Dr. Raul T. Villanueva is the extension entomologist for small grains, soybean and field corn crops at the University of Kentucky. He is located at the Research and Education Center in Princeton, Western Kentucky. He currently is advisor and co-advisor of graduate students in entomology. He has extensive experience on a wide group of crops, including tree fruit, vegetable and field crops. He worked previously as an extension entomologist in the Rio Grande Valley, the southernmost region of Texas, where he provided leadership in the development and execution of extension education and applied research programs that primarily addressed IPM of arthropods affecting vegetables and field crops grown in this very diverse agricultural region in southern Texas. He also conducted applied research on organic and conventional vegetable and field-crop production systems.
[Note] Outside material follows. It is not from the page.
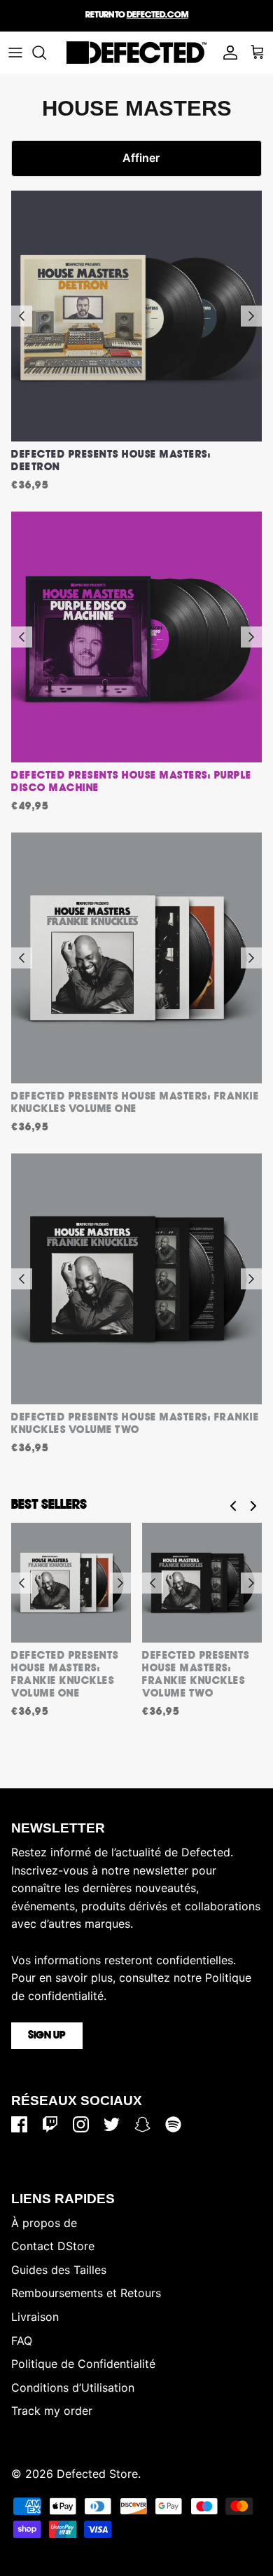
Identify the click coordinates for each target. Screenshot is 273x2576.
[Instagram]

Dr. Villanueva is member of the Entomological Society of America. He was President of the Acarological Society of America in 2013 and is a current Board member. He has more than 25 peer-reviewed publications and is a reviewer of several scientific journals. Dr. Villanueva obtained his Ph.D. in Entomology from the University of Florida, a M.Sc. in Biology from Queen’s University in Canada, and he conducted his undergraduate studies in Lima, Peru.